→ Exercise instructions: Please reproduce the entries below exactly from the line with "Where should I click to: Click" through their last line, leaving out any pictures.

Records drawn from a dataset:
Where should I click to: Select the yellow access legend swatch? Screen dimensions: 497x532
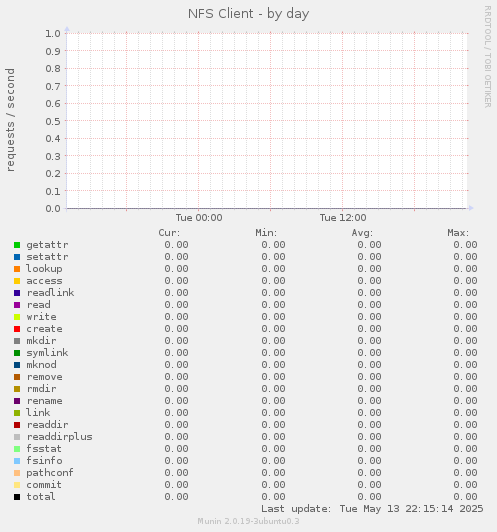17,281
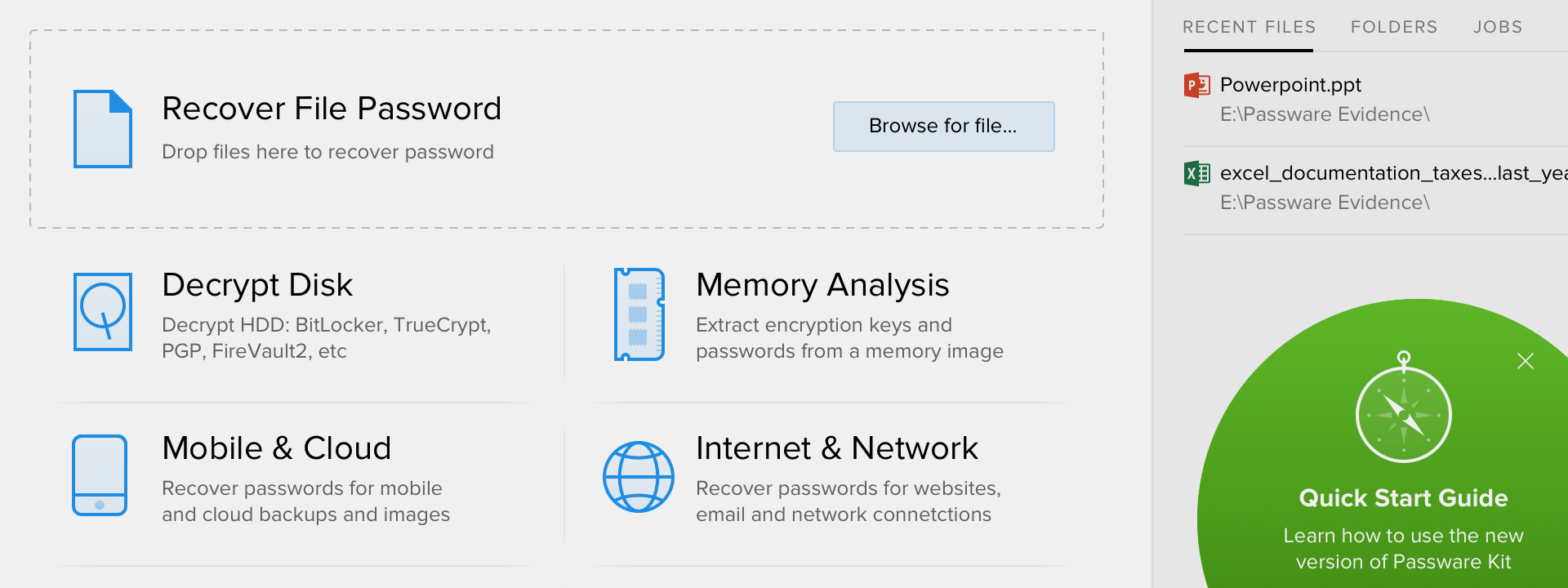Click the Decrypt Disk hard drive icon
The height and width of the screenshot is (588, 1568).
(x=103, y=312)
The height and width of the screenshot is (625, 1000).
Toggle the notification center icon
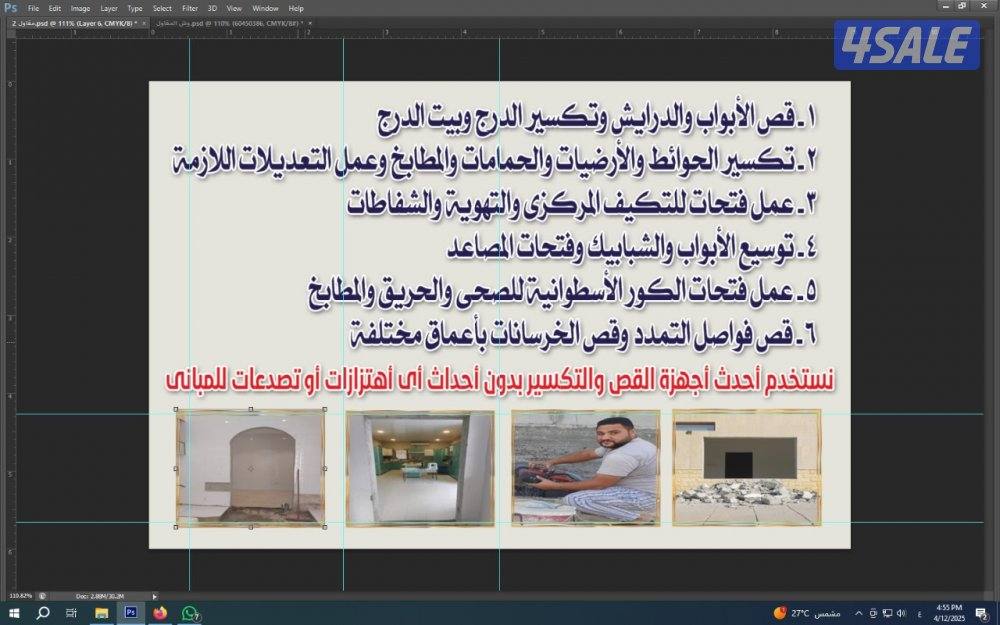[x=983, y=613]

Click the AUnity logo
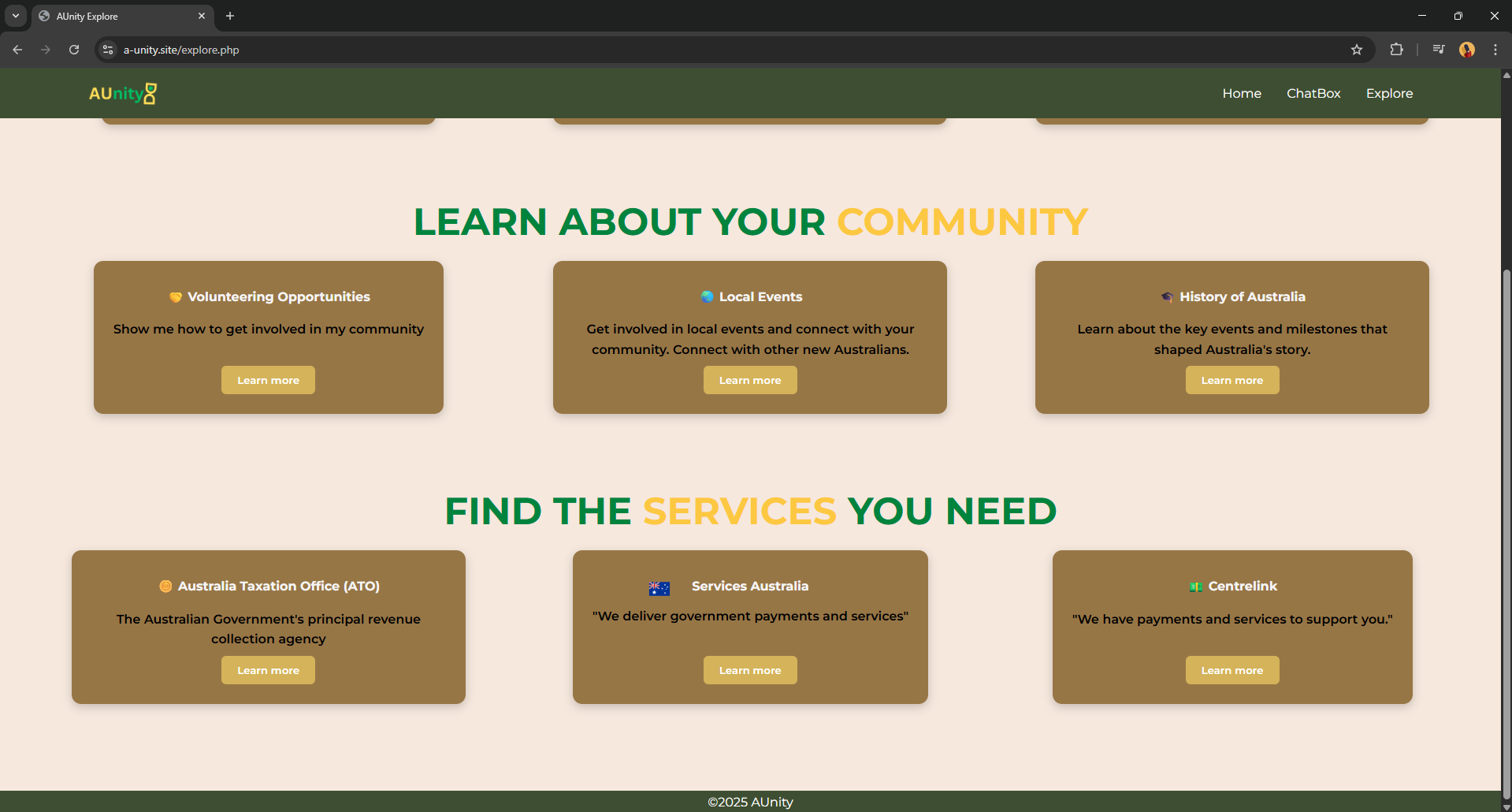tap(123, 94)
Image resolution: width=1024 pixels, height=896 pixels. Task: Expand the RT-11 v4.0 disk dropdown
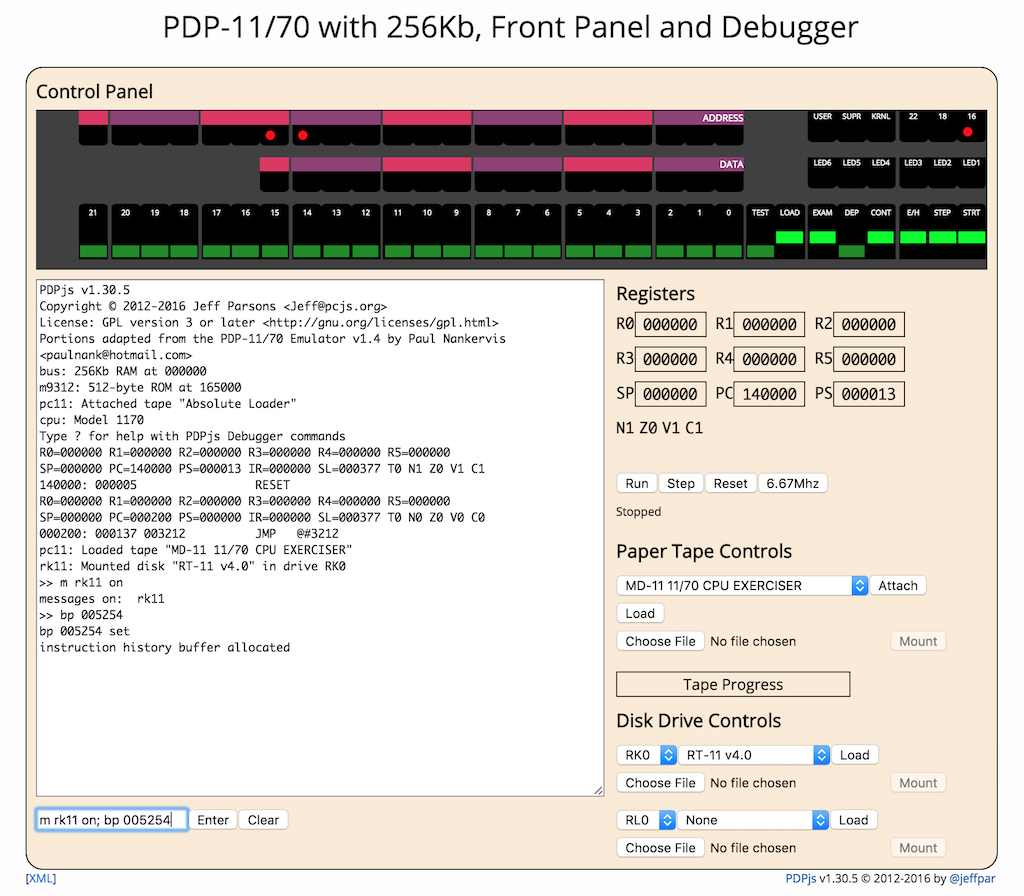click(x=754, y=755)
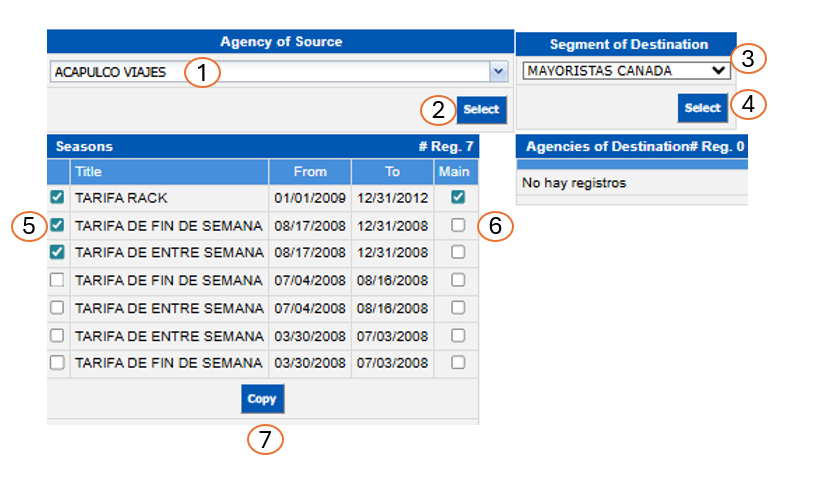813x478 pixels.
Task: Deselect TARIFA DE FIN DE SEMANA starting 08/17/2008
Action: (58, 225)
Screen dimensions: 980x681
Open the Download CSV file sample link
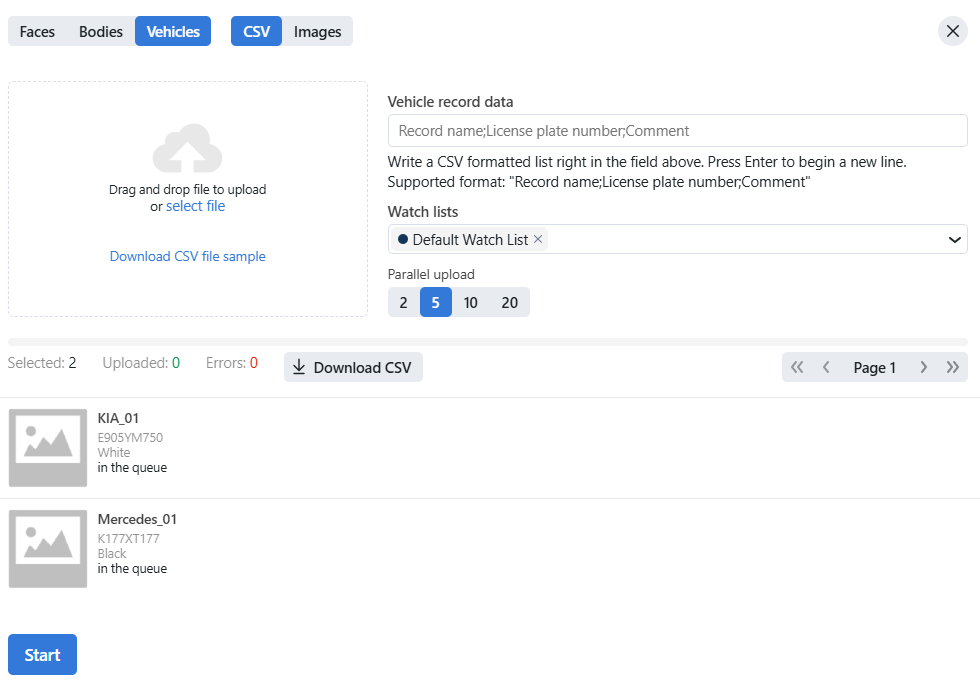click(x=187, y=256)
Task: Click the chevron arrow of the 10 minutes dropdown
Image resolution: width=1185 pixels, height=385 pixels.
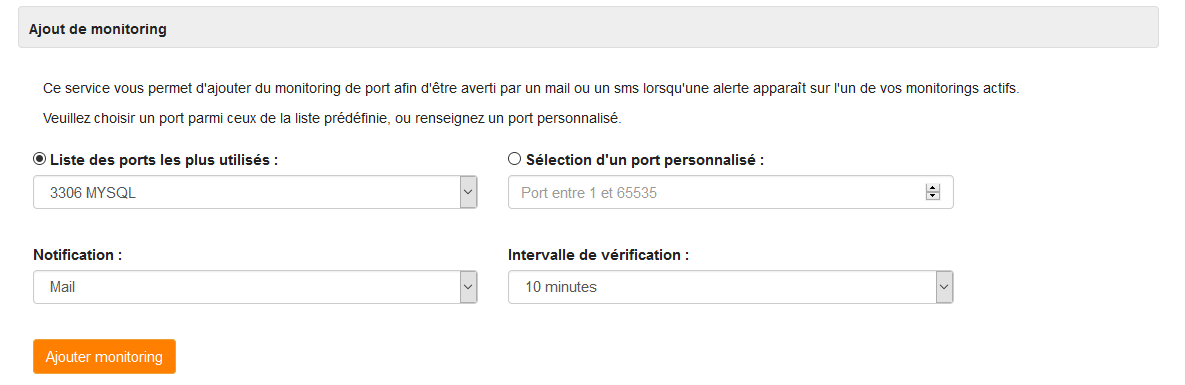Action: 944,287
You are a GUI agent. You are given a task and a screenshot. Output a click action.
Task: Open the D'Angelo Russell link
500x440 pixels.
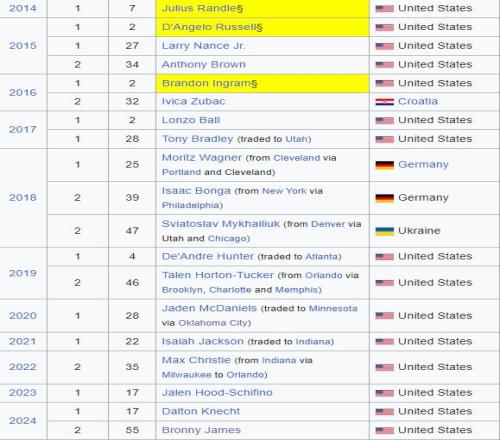[x=210, y=27]
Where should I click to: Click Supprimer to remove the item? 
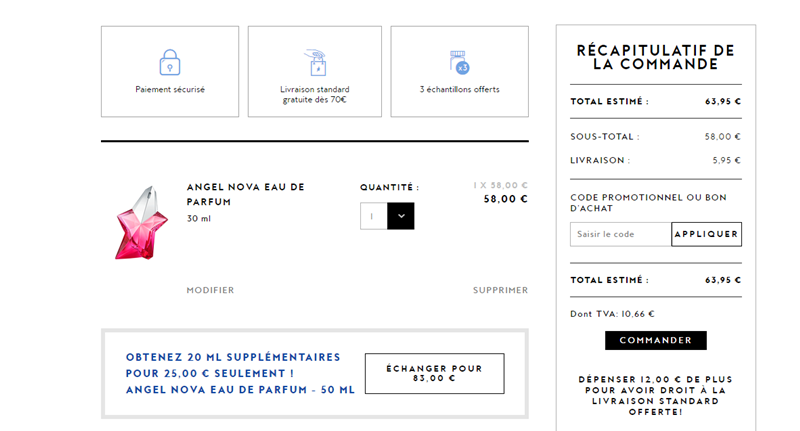[501, 290]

→ The answer:
Where should I click to: Click Supprimer to remove the item? 
[501, 290]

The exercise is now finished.